During our data science work, we have learned so many facts and picked up patterns based on air quality data insights, do you know that during winter season pollutants concentration within the air stays longer than summer because cold air is denser and moves slower than warm air. The image below explains last 10 years of seasonal recordings within Hounslow.

data visual for Air Quality and its pattern during seasonal changes.
Air Quality Pollutants / Visual covering yearly seasons

What can we do in future?

The Data Science & Quality Team regularly meets Environmental & Public Health colleagues and are working on future initiatives for the cleaner air in Hounslow. One of the future initiatives is to correlate past 10 years of air quality data against the public health’s respiratory datasets. This initiative will bring in new dimensions and thoughts to build on.

If you have an idea / suggestion to share or to correlate Hounslow’s Air Quality data against your datasets, then please do approach us.

How to get the most out of your anonymous surveys

By Anna Trichkine, Data Quality Lead

During a period of change, surveys are a go to tool. If my own experience is anything to go by, I would say you’ve probably filled out dozens of surveys over the last year and for most of these surveys you are yet to see the results.

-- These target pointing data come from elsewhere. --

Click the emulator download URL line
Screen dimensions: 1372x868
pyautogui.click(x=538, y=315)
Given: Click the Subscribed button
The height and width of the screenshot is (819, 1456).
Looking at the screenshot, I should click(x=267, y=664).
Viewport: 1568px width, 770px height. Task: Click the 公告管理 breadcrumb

The good news is that the survey results often have important stories contained within them, even if they’re anonymous.

So how can we retell the stories whilst still maintaining anonymity?

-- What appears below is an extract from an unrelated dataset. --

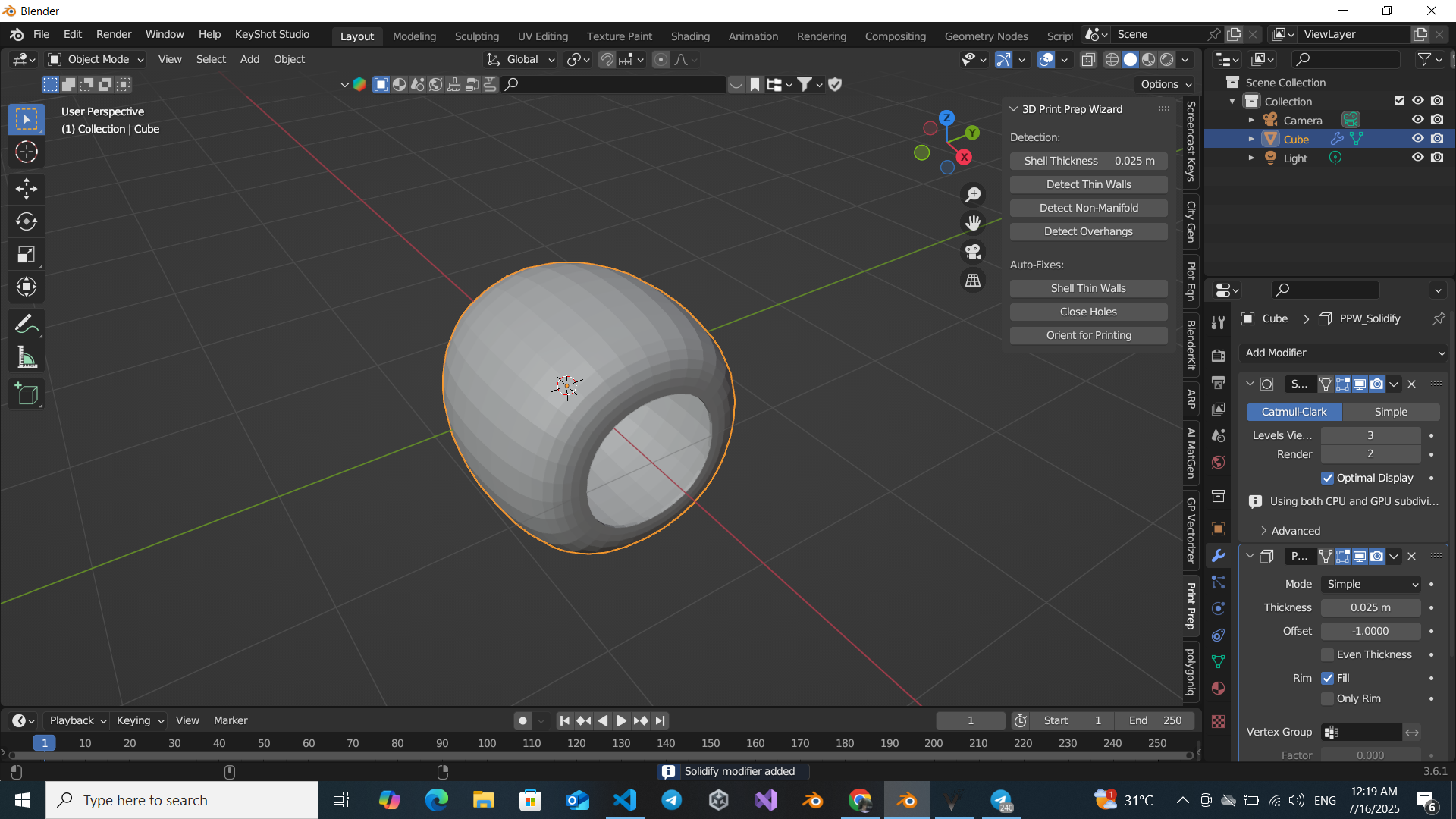
Task: Enable wireframe viewport shading mode
Action: point(1111,59)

The data team at London Borough of Hounslow have recently been tasked with analysing the data for anonymous workplace surveys. These surveys aim to capture how participants feel about working in the borough, and how they feel about working from home. As the data that are collected are anonymous, it is important to try to find patterns or stories in the responses without revealing any personally identifiable experiences. The user profile must not reveal an individual but must provide an insight into a group of people with similar experiences.

How do we do this?

One way to do this is by using decision trees, a type of mathematical model that identifies patterns in your data set by asking true/false style questions.

Using this mathematical model we are able to identify patterns in the data set. The mathematical model takes into consideration all of the questions asked by the survey, and suggests which of these questions are more important. Even if a survey had dozens of questions, it may be that only two or three of the questions have significant differences for the way people respond.

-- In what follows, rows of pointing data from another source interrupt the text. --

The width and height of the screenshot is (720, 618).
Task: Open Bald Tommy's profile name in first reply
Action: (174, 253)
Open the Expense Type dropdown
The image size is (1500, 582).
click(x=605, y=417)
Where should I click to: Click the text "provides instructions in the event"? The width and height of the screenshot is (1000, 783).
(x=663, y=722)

Once these key questions are identified, the data team specify minimum sample sizes for each group to make sure anonymity is maintained.

This combined approach can build a compelling story whilst also making sure that the narrative is anonymous.

Results

Once the model identified the key questions, and the groupings, the team were able to build up a user profile from the grouped responses.

We were able to create 4 main personas, each with unique reflections and experiences of working in the Borough of Hounslow. Underneath these personas were the collective responses for a group of individuals who shared similar thoughts.

Relaying these stories as personas, rather than as graphs and line charts, allows the stories to come to life. We can empathise a lot more with a person, rather than with a line. In this way, the anonymous surveys become more exciting both for our team, and hopefully for those who would like to see the results of the survey.

We will be sharing the personas internally with staff, and would love to hear which persona resonates with you.